Hargeisa — A factory that produces paper, boxes and student notebooks -- the first such industry to be in operation in Somalia in two decades -- opened in Hargeisa this past weekend.
Establishing the AADCO Paper Factory has been in the works since 2009, owner Aden Barado said at the opening ceremony on Saturday (January 5th).
"It took so long because we are in a country that was destroyed," Barado said, adding that it is difficult to start a factory in Somalia where there is little support to ease the process.
The factory began construction in January 2012 and finished in December.
The factory has 50 employees, including women, and more people will be hired soon, according to Director of Technology Mohamud Abdullahi Ahmed, who said some of the workers had been trained in China.
Every 16 hours, the plant produces 70,000 books that are ready to be sold in the market, he told Sabahi. The factory is environmentally friendly and uses a system that limits excess noise and smoke, he said.
This is the first factory of its kind to open in Somalia since the collapse of the central government two decades ago, factory General Manager Hassan Nur said. The total cost of the project was about $5 million.

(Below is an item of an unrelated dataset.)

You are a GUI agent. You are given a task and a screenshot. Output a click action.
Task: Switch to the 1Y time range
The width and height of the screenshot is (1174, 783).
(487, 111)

During the first phase, the factory is slated to print exercise books for students, factory General Manager Hassan Nur told Sabahi. Within the first few months of 2013, it will also produce A4 office paper, notebooks and packaging cartons, Nur said.
In an effort to stop importing factory materials from abroad, the company will at the end of the year manufacture its own materials to make paper. "We want to be self-sufficient with the printing materials that our production requires, which we currently buy from China," Nur said.

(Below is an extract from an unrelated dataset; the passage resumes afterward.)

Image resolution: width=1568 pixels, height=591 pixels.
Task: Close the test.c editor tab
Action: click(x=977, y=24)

"Our aim is to sell our products across Somalia and to neighbouring countries such as Djibouti and Ethiopia," he said.
Improving conditions for local manufacturing
The new paper plant will help people in the region save a lot of money that they spend on imported books and office paper, said Mohamed Shukri Jama, chairman of the Chamber of Commerce, Industry and Agriculture.
"It will increase job creation, knowledge and investment, and we welcome it," he said.

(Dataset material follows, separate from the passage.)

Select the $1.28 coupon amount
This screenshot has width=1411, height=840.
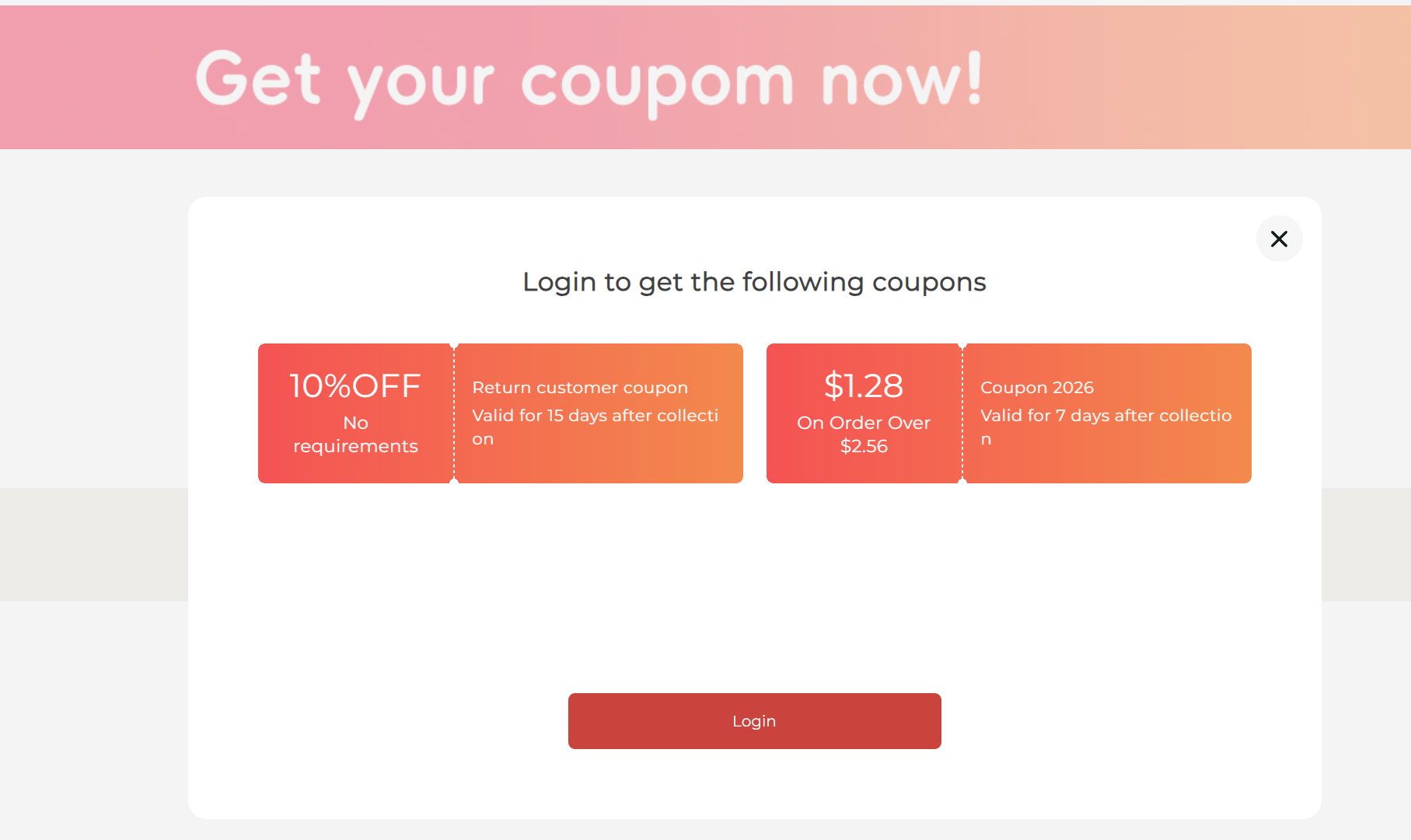pos(864,386)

From 2000 to 2012, he said his agency licensed 58 factories in Somaliland that produced various goods, but only 18 of them currently operate. He said the defunct factories each received between $1 and $5 million from private investors, but failed to be profitable and eventually closed.
He said negative conditions, such as lack of government support, loan access and technological support, can hinder local production. To support local manufacturing, taxes should be increased on imported products so that people will buy locally produced goods, he said.
Minister of Commerce, Industries and Tourism Abdirizak Khalif Ahmed, who addressed the opening ceremony, said his ministry is planning to do just that. Ahmed said he recently forwarded to the Ministry of Finance a plan to increase taxes on imported products that are similar to locally manufactured goods in order to support and protect local manufacturing.
Somaliland regional President Ahmed Mohamed Silanyo cut the ribbon at the ceremony, promising that his administration is committed to promoting investment in the region and increasing job creation through policy and technical support.